Yeah, nothing much more to say there. It doesn't get miraculously fixed; it's just gone, for the rest of the series.
Problem with that? It's really impractical to do onscreen versus in the comics. There are practical concerns like holding things or loading a gun that producers have noted as part of the reason for not doing it.
The Battle With The Governor
Everything about the first battle with The Governor in the TV series -- and the first interactions with Woodbury from the comics -- were very different. Rick lost his hand and Michonne was raped, then got the better of The Governor in a fight and left him with numerous body parts missing, not just the eye. She left him to die -- a decision that would come back to bite the group.
Of course, the first battle between the Governor's forces and the survivors at the prison on TV was underwhelming at best, with the Woodbury forces being turned back without much of note happening and The Governor killing them all for...I dunno, lack of effort or something.

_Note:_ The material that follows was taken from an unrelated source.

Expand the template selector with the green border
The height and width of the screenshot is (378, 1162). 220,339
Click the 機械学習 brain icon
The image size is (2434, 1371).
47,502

The second attack on the prison, with the tank and the beheading and all that...well, it was a lot closer to the comics. There were minor things like Hershel being beheaded instead of Tyreese, and The Governor having been responsible for the death of Lilly's kid. But...overall it was pretty spot-on. Except the victims.
In the comics, that scenario brought about half of Rick's group down, including Lori and Baby Judith.
Just...in general. Carol's death didn't play out like it did in the comics, partially because her life hasn't played out like it did in the comics.
Carol is arguably the most changed character, which is saying a lot when you consider how radically different Andrea and Tyreese are.
In the comics, she never really outgrew the whole mousy, abused housewife thing. She was really defined by the men in her life up until the end.
And, of course, she was survived by her daughter Sophia, who's currently being raised by Andrea.
In the comics, while the story of The Hunters played out in a fairly similar manner, it started...much differently. they were just fairly anonymous antagonists who stalked, killed and ate people on the road. So on the road was where Rick and company encountered them.
There was no Terminus. Like, at all.
That served the story on TV pretty well because it allowed them to keep fans in suspense as to just what it was last season, drawing a lot of speculation that it could be a stand-in for other environments from the comics and video games, while simultaneously raising some doubts about the idea that Gareth and company were The Hunters because there was, after all, no corollary location from which The Hunters would be doing their thing.
It also gave a chance to give the characters a backstory, humanizing them somewhat and differentiating the human threat from that of the walkers -- a continuing theme with The Walking Dead, who similarly gave "the marauders," a brutal street gang Rick dispatched in a single scene, a deep backstory on TV and a few episodes to hang out with Daryl.